General information
- Type: Experimental electric aircraft
- National origin: United States
- Manufacturer: Electric Aircraft Corporation
- Designer: Randall Fishman
- Status: Developmental prototype only
- Number built: one

History
- Manufactured: 2008
- Introduction date: 2008
- First flight: 2008
- Developed from: Electric Aircraft Corporation ElectraFlyer Trike and Monnett Moni

= Electric Aircraft Corporation ElectraFlyer-C =

American homebuilt electric aircraft

The Electric Aircraft Corporation ElectraFlyer-C is an American experimental electric aircraft that was designed by Randall Fishman and produced by his company Electric Aircraft Corporation in 2008. The aircraft is a converted Monnett Moni motor glider intended to test electric propulsion technology for the future Electric Aircraft Corporation ElectraFlyer-X.

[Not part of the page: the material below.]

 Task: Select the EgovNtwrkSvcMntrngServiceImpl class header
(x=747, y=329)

The design was only intended as a prototype and proof of concept aircraft.

==Design and development==
The aircraft features a cantilever low-wing, a single-seat enclosed cockpit with a bubble canopy, fixed conventional landing gear and a single 18 hp electric motor in tractor configuration. The sole example built is registered in the US Experimental - Amateur-built category.

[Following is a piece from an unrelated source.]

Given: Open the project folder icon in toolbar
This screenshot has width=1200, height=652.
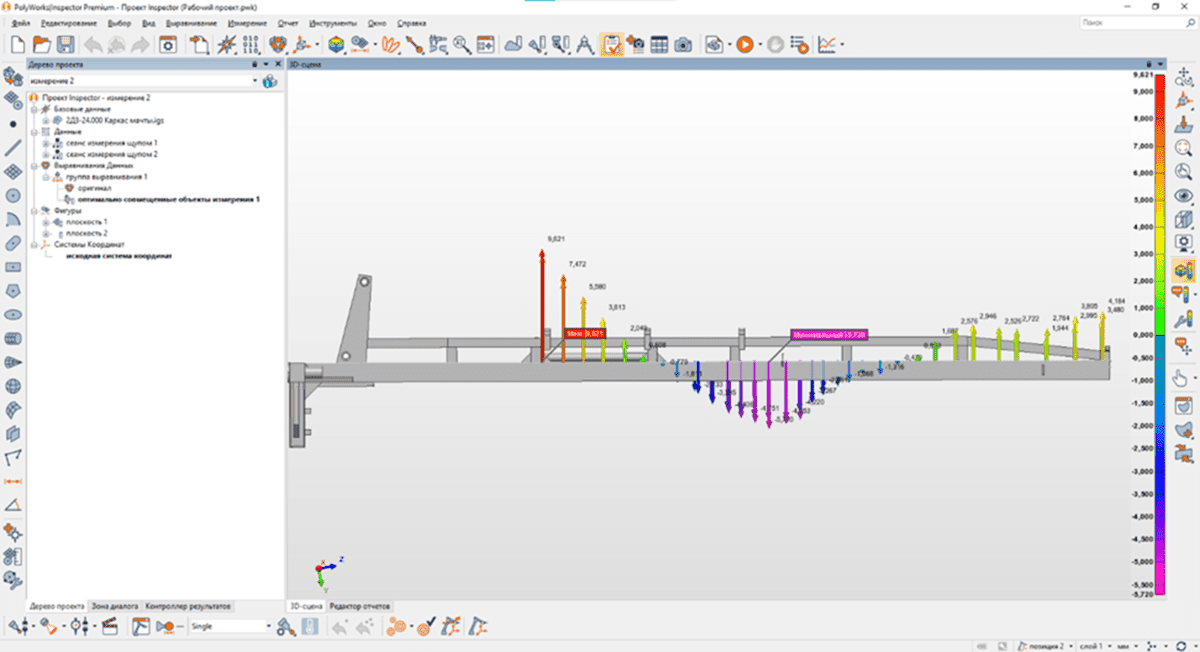Looking at the screenshot, I should [x=42, y=44].
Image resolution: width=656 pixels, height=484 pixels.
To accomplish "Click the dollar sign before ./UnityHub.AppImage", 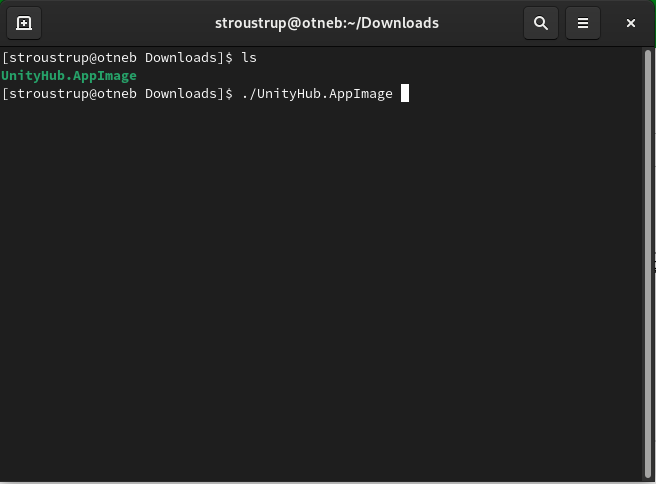I will pyautogui.click(x=229, y=94).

Constructed from a Monnett Moni motorglider with taildragger landing gear, the original fuselage and wing were retained, but the tail section and tailwheel were extended to improve control on the ground, and to elevate the fuselage.

The aircraft is made from sheet aluminum. Its 45.6 ft span wing has an area of 157 sqft.

The motor is an 18-horsepower ElectraFlyer direct-drive propulsion kit DC electric motor, powered by a pair of custom-made 5.6 kwh lithium-ion polymer battery packs, weighing 75 pounds (34 kilograms). The batteries are mounted in custom-made, ceramic-stainless steel firewall boxes, sized to fit the space available in the fuselage.

The motor returns an 88% efficiency (90% at cruise), with the motor controller consuming 2% of the power. The batteries fitted give an endurance of 1.5 hours and take six hours to recharge at a cost of 70 cents for the power consumed. While descending the propeller generates power to recharge the batteries. The ElectraFlyer-C received its airworthiness certificate on 11 April 2008.

Fishman indicated that he would sell the aircraft in April 2009, but as of February 2017 it remains owned by his company.